> Short exercise: Print the lines exactly as they appear, starting with the line that contains "Click the registration" and going on through the line that contains "pos(144,175)".

Element and text location records

----

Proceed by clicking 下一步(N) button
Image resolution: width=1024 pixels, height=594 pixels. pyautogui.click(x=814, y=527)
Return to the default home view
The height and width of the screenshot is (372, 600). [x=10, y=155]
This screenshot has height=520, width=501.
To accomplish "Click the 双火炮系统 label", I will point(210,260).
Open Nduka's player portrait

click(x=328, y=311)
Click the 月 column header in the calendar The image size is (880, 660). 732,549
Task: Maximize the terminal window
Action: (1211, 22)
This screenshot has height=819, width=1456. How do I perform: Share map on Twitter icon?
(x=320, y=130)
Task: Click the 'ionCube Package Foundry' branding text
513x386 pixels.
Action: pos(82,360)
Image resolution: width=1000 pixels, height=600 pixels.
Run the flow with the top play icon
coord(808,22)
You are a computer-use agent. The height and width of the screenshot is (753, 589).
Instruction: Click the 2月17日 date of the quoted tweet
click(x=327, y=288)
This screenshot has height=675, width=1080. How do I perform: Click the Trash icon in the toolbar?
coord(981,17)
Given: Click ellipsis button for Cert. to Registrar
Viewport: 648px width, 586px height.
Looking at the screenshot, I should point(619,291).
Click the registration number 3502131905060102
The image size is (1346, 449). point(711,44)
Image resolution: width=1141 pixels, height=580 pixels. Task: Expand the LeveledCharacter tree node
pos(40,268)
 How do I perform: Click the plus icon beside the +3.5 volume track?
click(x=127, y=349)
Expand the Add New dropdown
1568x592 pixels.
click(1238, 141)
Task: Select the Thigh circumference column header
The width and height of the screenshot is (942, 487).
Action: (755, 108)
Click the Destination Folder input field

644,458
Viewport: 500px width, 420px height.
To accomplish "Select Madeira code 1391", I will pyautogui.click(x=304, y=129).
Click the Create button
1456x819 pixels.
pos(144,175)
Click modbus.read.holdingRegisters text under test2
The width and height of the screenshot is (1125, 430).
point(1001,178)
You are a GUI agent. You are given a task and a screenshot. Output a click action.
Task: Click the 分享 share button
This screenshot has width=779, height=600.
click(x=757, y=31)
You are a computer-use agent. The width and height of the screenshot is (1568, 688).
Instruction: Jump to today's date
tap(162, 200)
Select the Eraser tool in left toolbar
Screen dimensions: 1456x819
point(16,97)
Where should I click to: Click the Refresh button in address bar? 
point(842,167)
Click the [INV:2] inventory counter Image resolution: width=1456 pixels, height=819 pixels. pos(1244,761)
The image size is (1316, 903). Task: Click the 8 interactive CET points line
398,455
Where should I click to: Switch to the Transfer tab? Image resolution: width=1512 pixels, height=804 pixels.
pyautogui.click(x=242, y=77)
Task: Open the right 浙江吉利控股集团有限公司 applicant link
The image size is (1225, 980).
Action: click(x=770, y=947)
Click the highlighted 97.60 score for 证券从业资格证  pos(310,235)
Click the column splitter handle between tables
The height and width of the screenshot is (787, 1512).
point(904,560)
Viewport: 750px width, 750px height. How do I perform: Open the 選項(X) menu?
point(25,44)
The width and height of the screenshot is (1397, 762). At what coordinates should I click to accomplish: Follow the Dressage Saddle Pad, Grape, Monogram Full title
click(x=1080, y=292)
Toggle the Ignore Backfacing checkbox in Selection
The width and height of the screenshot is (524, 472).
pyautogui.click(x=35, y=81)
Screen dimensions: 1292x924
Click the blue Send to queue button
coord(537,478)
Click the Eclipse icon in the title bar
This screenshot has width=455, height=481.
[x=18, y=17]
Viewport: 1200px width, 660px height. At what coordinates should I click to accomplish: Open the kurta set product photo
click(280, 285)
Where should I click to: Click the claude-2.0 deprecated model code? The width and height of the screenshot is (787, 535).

----

> Result of this task:
Click the registration number 3502131905060102
The image size is (1346, 449). point(711,44)
Image resolution: width=1141 pixels, height=580 pixels. Task: Expand the LeveledCharacter tree node
pos(40,268)
 How do I perform: Click the plus icon beside the +3.5 volume track?
click(x=127, y=349)
Expand the Add New dropdown
1568x592 pixels.
click(1238, 141)
Task: Select the Thigh circumference column header
The width and height of the screenshot is (942, 487).
Action: (755, 108)
Click the Destination Folder input field

644,458
Viewport: 500px width, 420px height.
To accomplish "Select Madeira code 1391", I will pyautogui.click(x=304, y=129).
Click the Create button
1456x819 pixels.
pos(144,175)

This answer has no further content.